Robby Stein, vice president of product for Google Search, recently detailed how Google's AI Mode evaluates and ranks content, including how it controls hallucinations, measures helpfulness, and uses five SEO-related factors when generating answers.
Key details: Google AI Mode SEO factors and signals
Stein said AI Mode first interprets the user's question and intent. It then triggers many related Google searches in the background to approximate information people have previously found helpful. According to Stein, this fan-out can surface a broader range of sources than a single traditional results page.
This query fan-out means AI Mode effectively performs research across many pages at once on the user's behalf, then synthesizes what it finds. Stein noted that this can expose users to a wider variety of content than a standard set of search results, describing the process as AI Mode "doing the research for the user" behind the scenes.
Stein listed five factors that he said apply to ranking in both classic Search and AI Mode:
- Content that directly answers the user's question
- High quality information
- Fast loading pages
- Original material
- Use of sources and citations
He added that if people click through to content, find it valuable, and return to it, that behavior can help the content rank for a given question in both environments.

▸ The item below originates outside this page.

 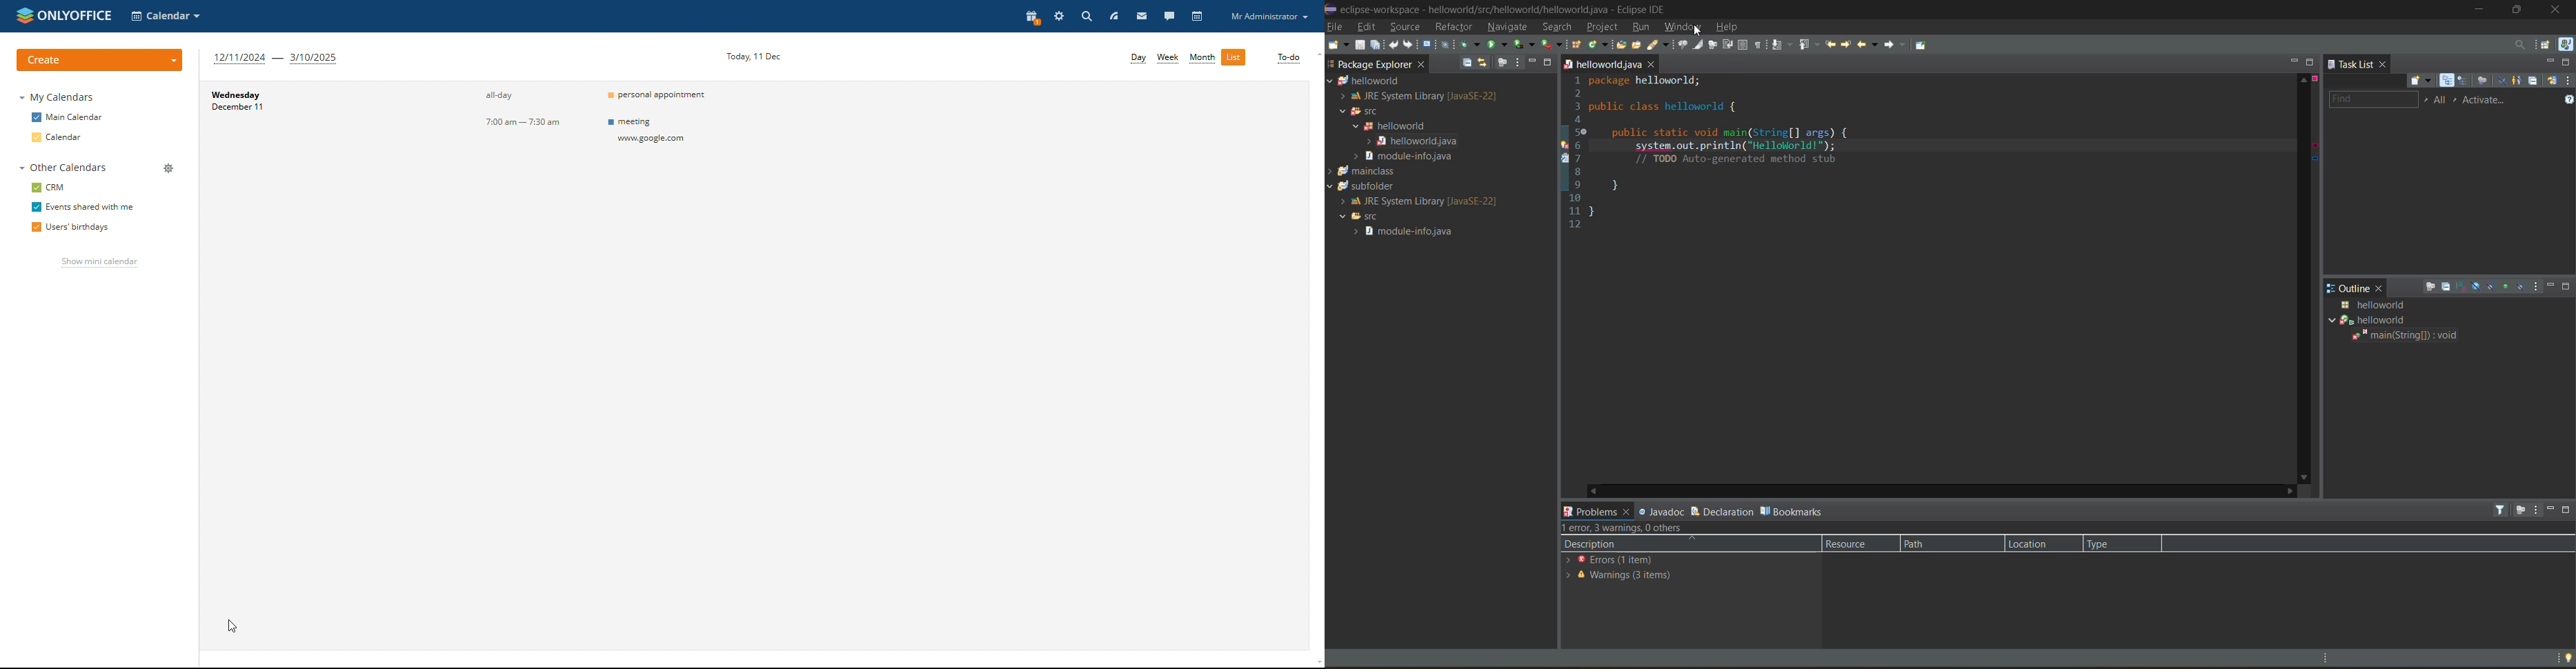 I want to click on profile, so click(x=1269, y=16).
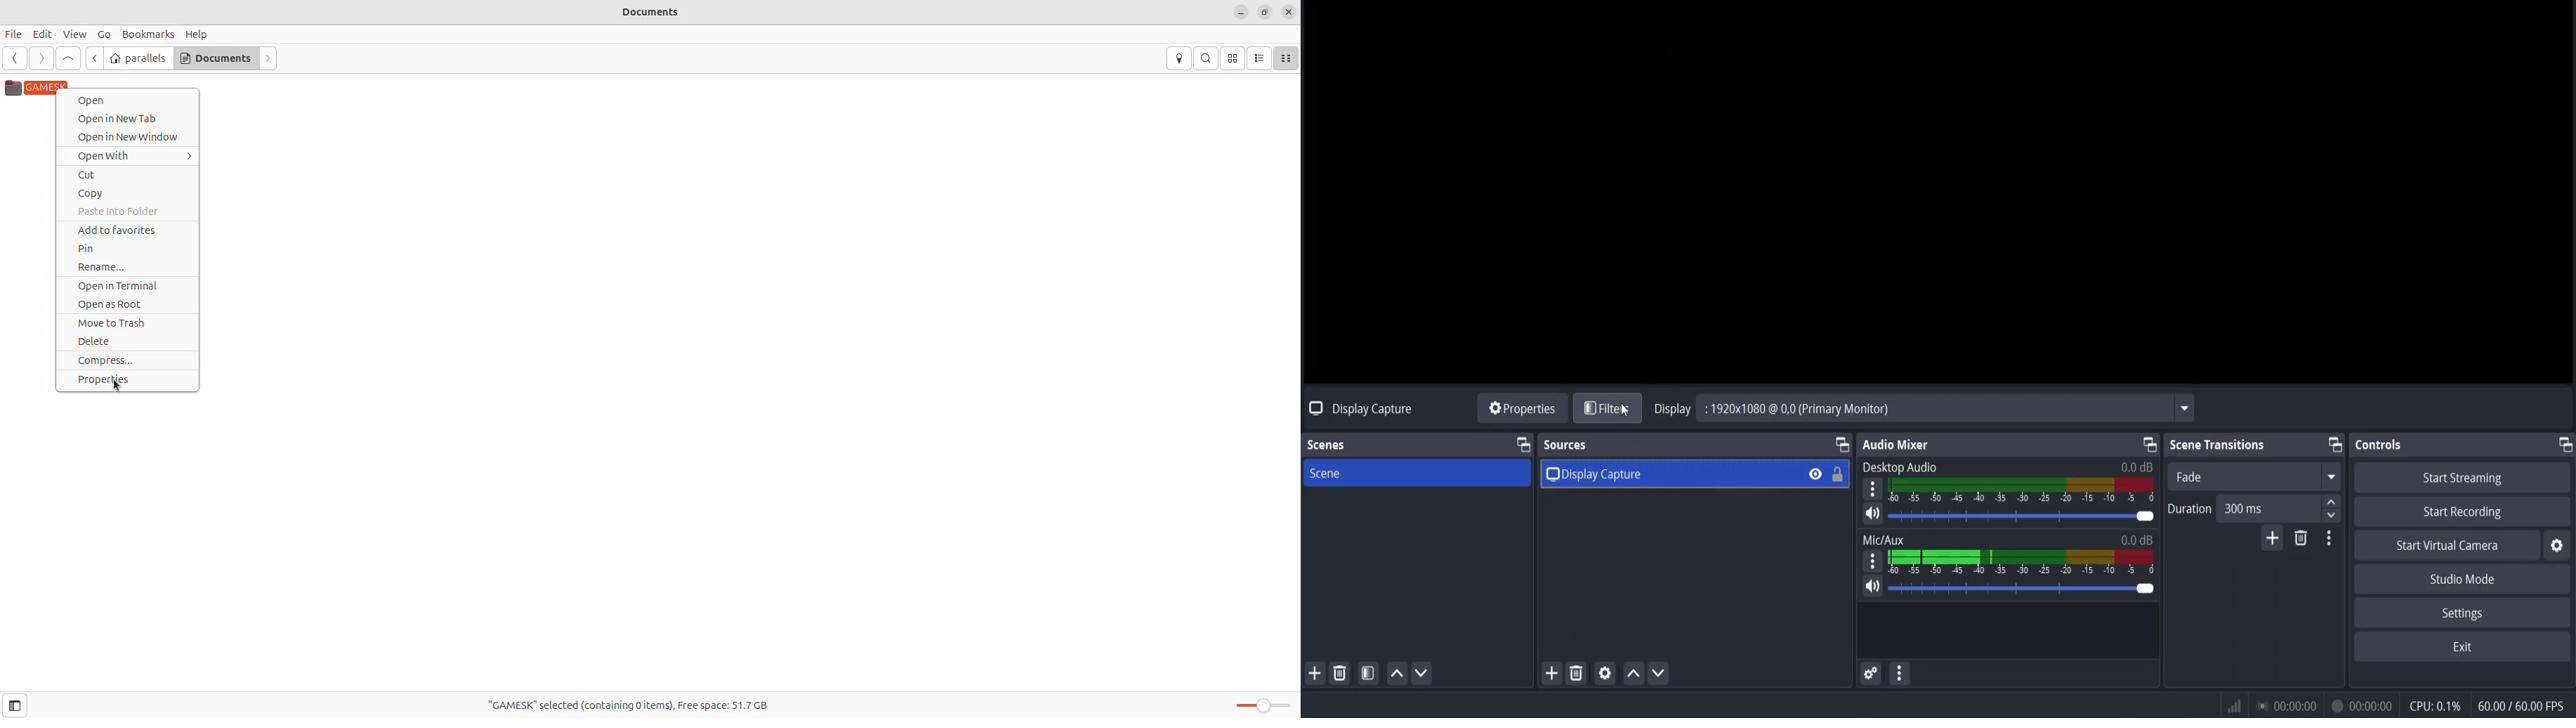 The image size is (2576, 728). I want to click on scene, so click(1325, 475).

Stein said Google uses both offline and online methods to evaluate whether AI responses are helpful. Offline, human evaluators review the quality of information. Online, users can submit thumbs-up or thumbs-down feedback on answers. Google also looks at whether people continue using AI Mode and Search because they see value in the results.
According to Stein, Google triangulates across these metrics because any single signal can be misleading. Heavy usage of a product, for example, might reflect confusion rather than satisfaction. He said Google tracks repeated queries on the same topic and treats that pattern as a negative sign that users may not be getting what they need.
Background context: AI Mode and Google Search quality systems
Addressing hallucinations, Stein said AI Mode builds on search quality systems developed over the past 20 to 25 years. The mechanisms that decide which links to show and how to judge content quality are encoded within the AI model itself. According to Stein, the model uses these quality signals while also calling on Google Search as a tool to retrieve information.
Stein said ongoing model improvements, including better instruction following, reduce the chances of hallucinated responses. He noted that designers can specify guidelines inside AI Mode, such as what to avoid and what to include. This lets teams define basic building blocks (primitives) and layout constraints for how AI answers should look and behave.
In the interview, Stein stressed that AI Mode is not starting from scratch but instead builds directly on Google's long history in Search. He characterized the experience as an extension of Google's established understanding of reliable information sources and search quality.
Source citations
Stein's comments are drawn from a public interview about Google Search and AI Mode reported by Search Engine Journal. Google documents its search quality and helpful content principles in its official Search Central resources at developers.google.com/search. Those resources include guidance for site owners on creating content that aligns with Google's publicly stated quality expectations.